**Directions for this task**
Without adding or dropping anything, copy the entries below.

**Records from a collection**
────
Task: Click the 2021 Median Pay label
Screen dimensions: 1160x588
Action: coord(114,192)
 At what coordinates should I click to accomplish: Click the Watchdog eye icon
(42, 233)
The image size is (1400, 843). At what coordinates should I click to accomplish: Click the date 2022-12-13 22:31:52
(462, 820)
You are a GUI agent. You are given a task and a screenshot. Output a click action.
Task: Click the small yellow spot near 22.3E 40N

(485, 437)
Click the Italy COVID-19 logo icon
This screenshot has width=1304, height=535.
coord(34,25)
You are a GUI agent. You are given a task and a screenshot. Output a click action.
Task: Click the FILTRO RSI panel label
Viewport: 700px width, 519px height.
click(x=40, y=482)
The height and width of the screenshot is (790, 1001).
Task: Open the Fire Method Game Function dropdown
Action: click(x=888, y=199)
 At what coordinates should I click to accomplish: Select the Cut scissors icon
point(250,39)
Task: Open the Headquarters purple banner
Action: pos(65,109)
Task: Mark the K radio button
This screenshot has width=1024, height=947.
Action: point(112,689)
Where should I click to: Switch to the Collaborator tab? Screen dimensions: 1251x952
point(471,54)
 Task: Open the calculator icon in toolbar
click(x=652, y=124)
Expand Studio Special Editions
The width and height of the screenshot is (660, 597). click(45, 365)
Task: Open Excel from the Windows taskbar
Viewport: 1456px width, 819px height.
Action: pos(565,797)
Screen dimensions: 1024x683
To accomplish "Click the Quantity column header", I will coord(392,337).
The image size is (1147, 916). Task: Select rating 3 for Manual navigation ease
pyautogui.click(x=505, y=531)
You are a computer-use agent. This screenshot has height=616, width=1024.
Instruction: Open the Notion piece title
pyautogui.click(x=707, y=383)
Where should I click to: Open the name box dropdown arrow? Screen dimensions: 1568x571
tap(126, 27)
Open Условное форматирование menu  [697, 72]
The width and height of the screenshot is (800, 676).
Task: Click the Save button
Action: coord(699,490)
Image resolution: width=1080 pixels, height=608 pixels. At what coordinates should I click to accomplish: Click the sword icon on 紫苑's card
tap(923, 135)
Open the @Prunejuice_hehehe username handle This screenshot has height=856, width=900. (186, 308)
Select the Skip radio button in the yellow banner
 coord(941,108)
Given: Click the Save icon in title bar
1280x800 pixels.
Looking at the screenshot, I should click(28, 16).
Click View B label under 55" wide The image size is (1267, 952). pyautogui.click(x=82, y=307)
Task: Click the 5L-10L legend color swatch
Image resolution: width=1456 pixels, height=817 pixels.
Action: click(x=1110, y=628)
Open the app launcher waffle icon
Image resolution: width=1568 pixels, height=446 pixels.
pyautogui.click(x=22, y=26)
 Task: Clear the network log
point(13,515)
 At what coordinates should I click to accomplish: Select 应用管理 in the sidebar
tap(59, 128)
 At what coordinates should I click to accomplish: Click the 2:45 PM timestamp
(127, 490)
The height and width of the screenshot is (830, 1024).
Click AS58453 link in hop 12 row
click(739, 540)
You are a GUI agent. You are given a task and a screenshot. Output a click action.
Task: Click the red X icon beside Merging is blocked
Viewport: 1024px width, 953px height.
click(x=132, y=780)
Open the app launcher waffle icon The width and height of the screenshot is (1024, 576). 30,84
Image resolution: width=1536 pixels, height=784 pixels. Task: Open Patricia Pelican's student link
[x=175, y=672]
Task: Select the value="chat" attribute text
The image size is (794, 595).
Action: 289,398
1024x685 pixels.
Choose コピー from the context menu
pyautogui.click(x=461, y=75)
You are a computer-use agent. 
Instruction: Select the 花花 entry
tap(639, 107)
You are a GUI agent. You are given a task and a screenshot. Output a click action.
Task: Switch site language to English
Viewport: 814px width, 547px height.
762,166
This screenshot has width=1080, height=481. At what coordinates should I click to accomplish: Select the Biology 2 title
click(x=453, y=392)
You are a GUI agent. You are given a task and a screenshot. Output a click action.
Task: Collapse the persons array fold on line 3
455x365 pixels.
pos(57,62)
────
**Response to this task**
Task: Click the 2021 Median Pay label
Screen dimensions: 1160x588
Action: coord(114,192)
 At what coordinates should I click to accomplish: Click the Watchdog eye icon
(42, 233)
The image size is (1400, 843). At what coordinates should I click to accomplish: Click the date 2022-12-13 22:31:52
(462, 820)
You are a GUI agent. You are given a task and a screenshot. Output a click action.
Task: Click the small yellow spot near 22.3E 40N

(485, 437)
Click the Italy COVID-19 logo icon
This screenshot has width=1304, height=535.
coord(34,25)
You are a GUI agent. You are given a task and a screenshot. Output a click action.
Task: Click the FILTRO RSI panel label
Viewport: 700px width, 519px height.
click(x=40, y=482)
The height and width of the screenshot is (790, 1001).
Task: Open the Fire Method Game Function dropdown
Action: click(x=888, y=199)
 At what coordinates should I click to accomplish: Select the Cut scissors icon
point(250,39)
Task: Open the Headquarters purple banner
Action: pos(65,109)
Task: Mark the K radio button
This screenshot has width=1024, height=947.
Action: point(112,689)
Where should I click to: Switch to the Collaborator tab? Screen dimensions: 1251x952
point(471,54)
 Task: Open the calculator icon in toolbar
click(x=652, y=124)
Expand Studio Special Editions
The width and height of the screenshot is (660, 597). click(45, 365)
Task: Open Excel from the Windows taskbar
Viewport: 1456px width, 819px height.
Action: pos(565,797)
Screen dimensions: 1024x683
To accomplish "Click the Quantity column header", I will coord(392,337).
The image size is (1147, 916). Task: Select rating 3 for Manual navigation ease
pyautogui.click(x=505, y=531)
You are a computer-use agent. This screenshot has height=616, width=1024.
Instruction: Open the Notion piece title
pyautogui.click(x=707, y=383)
Where should I click to: Open the name box dropdown arrow? Screen dimensions: 1568x571
tap(126, 27)
Open Условное форматирование menu  [697, 72]
The width and height of the screenshot is (800, 676).
Task: Click the Save button
Action: coord(699,490)
Image resolution: width=1080 pixels, height=608 pixels. At what coordinates should I click to accomplish: Click the sword icon on 紫苑's card
tap(923, 135)
Open the @Prunejuice_hehehe username handle This screenshot has height=856, width=900. (186, 308)
Select the Skip radio button in the yellow banner
 coord(941,108)
Given: Click the Save icon in title bar
1280x800 pixels.
Looking at the screenshot, I should click(28, 16).
Click View B label under 55" wide The image size is (1267, 952). pyautogui.click(x=82, y=307)
Task: Click the 5L-10L legend color swatch
Image resolution: width=1456 pixels, height=817 pixels.
Action: click(x=1110, y=628)
Open the app launcher waffle icon
Image resolution: width=1568 pixels, height=446 pixels.
pyautogui.click(x=22, y=26)
 Task: Clear the network log
point(13,515)
 At what coordinates should I click to accomplish: Select 应用管理 in the sidebar
tap(59, 128)
 At what coordinates should I click to accomplish: Click the 2:45 PM timestamp
(127, 490)
The height and width of the screenshot is (830, 1024).
Click AS58453 link in hop 12 row
click(739, 540)
You are a GUI agent. You are given a task and a screenshot. Output a click action.
Task: Click the red X icon beside Merging is blocked
Viewport: 1024px width, 953px height.
click(x=132, y=780)
Open the app launcher waffle icon The width and height of the screenshot is (1024, 576). 30,84
Image resolution: width=1536 pixels, height=784 pixels. Task: Open Patricia Pelican's student link
[x=175, y=672]
Task: Select the value="chat" attribute text
The image size is (794, 595).
Action: 289,398
1024x685 pixels.
Choose コピー from the context menu
pyautogui.click(x=461, y=75)
You are a computer-use agent. 
Instruction: Select the 花花 entry
tap(639, 107)
You are a GUI agent. You are given a task and a screenshot. Output a click action.
Task: Switch site language to English
Viewport: 814px width, 547px height.
762,166
This screenshot has width=1080, height=481. At what coordinates should I click to accomplish: Select the Biology 2 title
click(x=453, y=392)
You are a GUI agent. You are given a task and a screenshot. Output a click action.
Task: Collapse the persons array fold on line 3
455x365 pixels.
pos(57,62)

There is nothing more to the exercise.